The topic of Petrol vs Diesel Cars is indeed a very dilemma inducing one that most of us go through before purchasing a car. Previously, we covered an article comparing the running costs of both so that you can make a more informed decision. Here we will compare the different properties of both. We will also take a look at the reasons behind what makes their respective fuels display these vastly different properties despite being used to achieve the same purpose. So let’s get started with Petrol vs Diesel Cars: United by Use, Divided by Utility.
The ignition process denotes how the fuel starts burning once it’s inside the engine. The ignition process used in a petrol car is called spark ignition. In this process, a pre-mixed air-fuel mixture is ignited using a device known as a spark plug. The spark plug is used to generate a very small electric spark once the mixture is inside the combustion chamber. When this spark comes into contact with the air-fuel mixture, it catches fire and starts the combustion.
A diesel car, on the other hand, is devoid of a spark plug and uses a process called compression ignition. Here, only air is present in the combustion chamber initially. This air is strongly compressed by the piston which causes it to become very hot. The fuel is then directly sprayed into this hot air which causes it to simultaneously catch fire.
Now here you may wonder why diesel engines follow such a complex procedure instead of just using a simple spark plug. This is done because diesel has a much higher ignition temperature than petrol (56°C vs -44°C). Hence diesel won’t catch fire by simply introducing it to a tiny spark. It requires the help of a strong compression force to help it do the same.
It is a well-established fact that short stroke engines can operate at high peak RPM’s and are good for power while long stroke engines operate at low peak RPM’s and produce higher torque. Stroke length is simply the distance travelled by the piston from the lowest point to the highest point. A petrol engine has a shorter stroke which allows it to be revved more and put out more power. A diesel engine, on the other hand, has a longer stroke since it needs more compression to burn. This makes it rev less but put out a lot of torque for the same engine size.
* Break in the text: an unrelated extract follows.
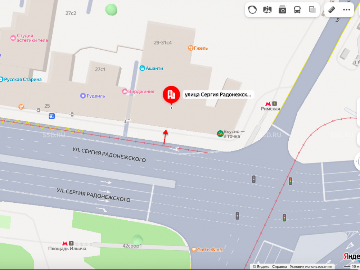Select the ruler measurement tool
The height and width of the screenshot is (270, 360).
pyautogui.click(x=332, y=10)
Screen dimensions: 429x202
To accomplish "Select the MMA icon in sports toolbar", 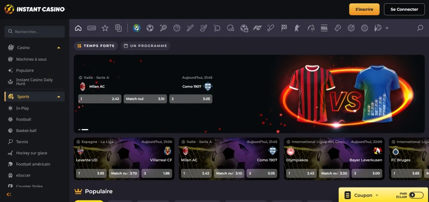I will click(x=324, y=28).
In daily usage, this translates to better city usability for the petrol car. Since you have a much wider RPM range to explore, it gives you a freedom factor to tackle different situations like slow traffic, open roads or even a pinch of highways in a balanced manner. A diesel car is best suited for the highway where the waterfall of torque allows you to comfortably cruise at decent speeds without having to rev the nuts out of the engine. Another added bonus is that the high torque will make overtaking manoeuvres a breeze.
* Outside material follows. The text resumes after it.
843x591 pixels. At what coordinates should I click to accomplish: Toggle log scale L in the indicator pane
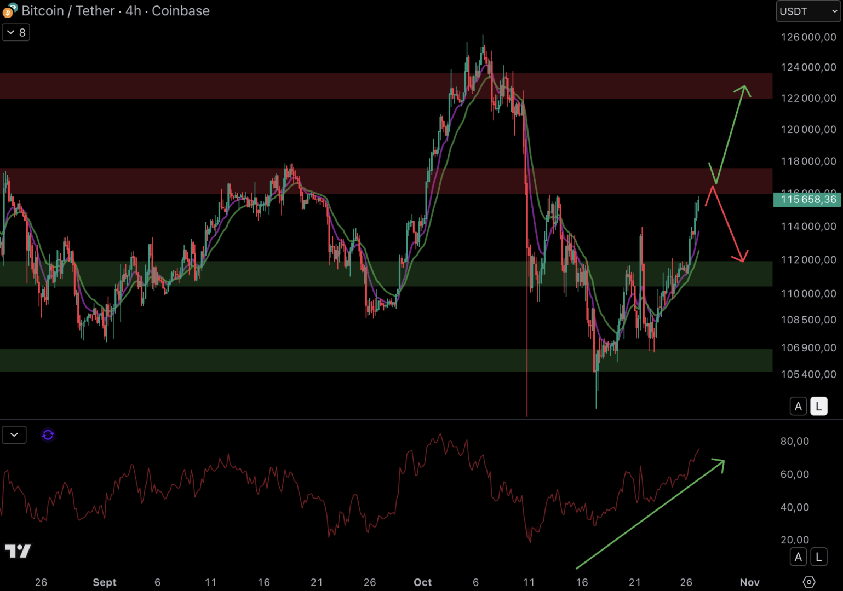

The NVH (Noise, Vibration and Harshness) factors are drastically different for both cars. A petrol car is always more refined, less noisy and smoother to drive in comparison to a diesel car. This is because the combustion process is more streamlined and controlled inside a petrol engine. The fuel and air in the case of a petrol engine are pre-mixed and released into the combustion chamber in a very precisely calculated quantity. This leads to a much quieter engine operation and a more refined driving experience in a petrol car.
In the case of a diesel car, the fuel and air are released separately resulting in a non-uniform air-fuel mixture.The combustion process, in this case, is very instantaneous and violent as the fuel begins to burn the moment it comes in contact with the hot air. This spontaneous process is the cause of the vibrations and excess noise coming from the engine. Another contributing factor to this attribute is the fact that they follow a long stroke cycle and hence deal with stronger forces inside.
As for pollution levels, diesel engines discharge a higher quantity of overall pollution. Although they generate lesser amounts of conventional pollutants than petrol (CO2 and CO), they generate exponentially higher quantities of NO2 and SPM (Suspended Particulate Matter). This is caused due to their heterogeneous nature that leads to a somewhat inefficient combustion process.
A petrol engine is usually cheaper to manufacture in comparison to a diesel engine. However, petrol as a fuel is significantly more expensive than diesel. A diesel engine is more expensive to manufacture than a petrol engine. This is because a diesel engine is exposed to much more extreme conditions like high pressure, higher compression ratio and higher temperatures due to the fuel’s properties. Hence the parts used inside a diesel engine are required to be stronger in nature to withstand these forces. This increases their manufacturing cost. Diesel as a fuel although, is cheaper than petrol.
Coming to maintenance factors, diesel engine parts are usually longer lasting as they are built much tougher than petrol engine parts. But when they do require replacement, they will certainly be more expensive to replace. Petrol engine parts don’t need the extra toughening and hence cost lesser. The same lack of toughening also implies that petrol engine parts will experience more wear and tear compared to diesel engine parts and will require sooner replacement.
Click here to see our detailed ownership cost analysis of petrol vs diesel cars.
Despite the fact that we have discussed so many points, we still have to conclude that there is no sure shot winner between these two. The boons of a petrol car can only be highlighted if they are mostly used for short-distance regular city rides. Vice-Versa, a diesel will simply shine in long-distance constant highway runs. At the end of the day, it pretty much boils down your preference and the conditions you will be using your car in. But going by the holistic overview, this battle ends in a stalemate.